- **Entries provided**:
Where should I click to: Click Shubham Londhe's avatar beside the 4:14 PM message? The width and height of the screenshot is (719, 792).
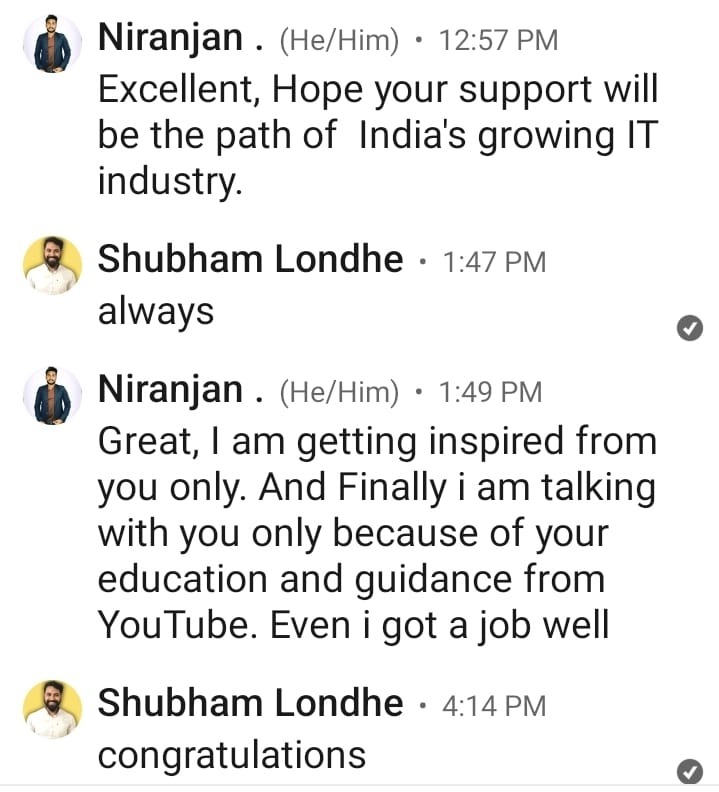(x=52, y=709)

==

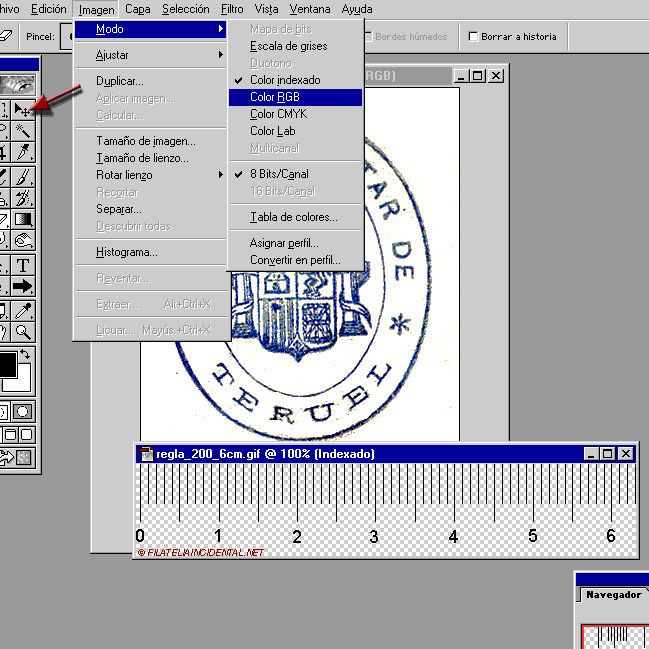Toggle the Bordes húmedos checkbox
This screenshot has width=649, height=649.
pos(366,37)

- **Goal of the exercise**: Format the part of the listing that opens with the line containing "Where should I" and closes with the line containing "(x=52, y=709)" as a numbered list, skipping blank lines. Leave the pictures out of your answer.

- **Correct response**:
1. Where should I click to: Click Shubham Londhe's avatar beside the 4:14 PM message? The width and height of the screenshot is (719, 792).
2. (x=52, y=709)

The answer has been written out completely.